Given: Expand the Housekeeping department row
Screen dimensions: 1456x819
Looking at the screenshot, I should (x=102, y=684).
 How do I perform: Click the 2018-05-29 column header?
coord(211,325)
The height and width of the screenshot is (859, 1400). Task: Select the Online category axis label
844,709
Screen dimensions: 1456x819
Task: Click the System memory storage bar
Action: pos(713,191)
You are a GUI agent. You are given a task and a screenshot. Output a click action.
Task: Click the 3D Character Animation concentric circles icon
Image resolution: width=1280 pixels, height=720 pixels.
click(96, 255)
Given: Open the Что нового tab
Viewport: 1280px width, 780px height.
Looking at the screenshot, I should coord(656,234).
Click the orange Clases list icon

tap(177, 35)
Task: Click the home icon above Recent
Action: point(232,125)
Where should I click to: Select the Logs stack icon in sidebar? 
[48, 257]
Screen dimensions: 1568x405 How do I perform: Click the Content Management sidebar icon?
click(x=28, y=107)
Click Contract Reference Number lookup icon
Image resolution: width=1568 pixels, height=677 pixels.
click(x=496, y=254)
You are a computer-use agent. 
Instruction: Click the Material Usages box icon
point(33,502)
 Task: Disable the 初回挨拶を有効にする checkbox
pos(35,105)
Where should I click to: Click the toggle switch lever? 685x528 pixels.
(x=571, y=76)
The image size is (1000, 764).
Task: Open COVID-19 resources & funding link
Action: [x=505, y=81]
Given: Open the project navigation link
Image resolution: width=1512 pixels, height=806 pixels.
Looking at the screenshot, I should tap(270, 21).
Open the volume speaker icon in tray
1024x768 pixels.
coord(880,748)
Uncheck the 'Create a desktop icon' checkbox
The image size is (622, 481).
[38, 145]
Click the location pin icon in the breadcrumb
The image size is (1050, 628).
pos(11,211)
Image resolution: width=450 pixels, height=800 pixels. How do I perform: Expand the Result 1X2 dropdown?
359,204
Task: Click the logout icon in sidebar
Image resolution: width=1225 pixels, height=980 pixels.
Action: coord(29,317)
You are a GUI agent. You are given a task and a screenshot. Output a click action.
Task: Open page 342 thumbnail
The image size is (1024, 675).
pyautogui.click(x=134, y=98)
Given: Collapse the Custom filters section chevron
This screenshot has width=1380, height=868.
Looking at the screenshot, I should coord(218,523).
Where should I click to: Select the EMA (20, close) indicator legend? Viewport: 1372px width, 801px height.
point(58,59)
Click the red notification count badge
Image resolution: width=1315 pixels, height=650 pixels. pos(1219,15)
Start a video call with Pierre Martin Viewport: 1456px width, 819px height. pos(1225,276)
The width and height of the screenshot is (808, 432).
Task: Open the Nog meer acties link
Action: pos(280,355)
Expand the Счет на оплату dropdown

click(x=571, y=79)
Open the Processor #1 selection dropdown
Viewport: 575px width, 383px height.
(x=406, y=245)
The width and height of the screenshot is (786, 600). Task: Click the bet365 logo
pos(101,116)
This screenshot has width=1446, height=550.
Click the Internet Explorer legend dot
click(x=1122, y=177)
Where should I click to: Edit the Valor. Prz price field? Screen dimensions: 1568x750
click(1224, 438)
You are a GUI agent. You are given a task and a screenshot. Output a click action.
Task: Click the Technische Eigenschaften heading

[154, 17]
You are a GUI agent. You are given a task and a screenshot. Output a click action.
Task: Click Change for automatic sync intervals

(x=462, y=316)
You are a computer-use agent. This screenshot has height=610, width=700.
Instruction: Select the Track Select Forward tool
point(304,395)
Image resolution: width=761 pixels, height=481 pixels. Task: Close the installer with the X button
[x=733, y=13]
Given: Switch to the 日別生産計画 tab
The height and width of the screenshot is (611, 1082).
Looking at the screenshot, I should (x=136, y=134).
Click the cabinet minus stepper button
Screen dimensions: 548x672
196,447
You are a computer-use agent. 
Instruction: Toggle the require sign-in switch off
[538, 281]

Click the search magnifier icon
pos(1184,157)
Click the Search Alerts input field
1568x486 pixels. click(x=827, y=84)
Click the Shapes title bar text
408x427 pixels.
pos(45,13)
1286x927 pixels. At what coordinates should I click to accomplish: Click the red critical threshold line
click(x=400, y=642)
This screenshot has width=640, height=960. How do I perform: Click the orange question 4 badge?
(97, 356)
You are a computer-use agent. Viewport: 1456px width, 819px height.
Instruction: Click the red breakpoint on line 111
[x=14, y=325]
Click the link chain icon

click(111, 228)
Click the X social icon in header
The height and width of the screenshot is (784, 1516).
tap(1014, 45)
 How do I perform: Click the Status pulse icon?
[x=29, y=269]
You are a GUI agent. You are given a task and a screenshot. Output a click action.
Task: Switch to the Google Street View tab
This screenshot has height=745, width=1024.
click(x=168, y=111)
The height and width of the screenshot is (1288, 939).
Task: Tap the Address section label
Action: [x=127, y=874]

##########

**Prompt**. Extract every line of the items above that contains the string "field".

**Answer below**.
Where should I click to: Edit the Valor. Prz price field? Screen dimensions: 1568x750
Click the Search Alerts input field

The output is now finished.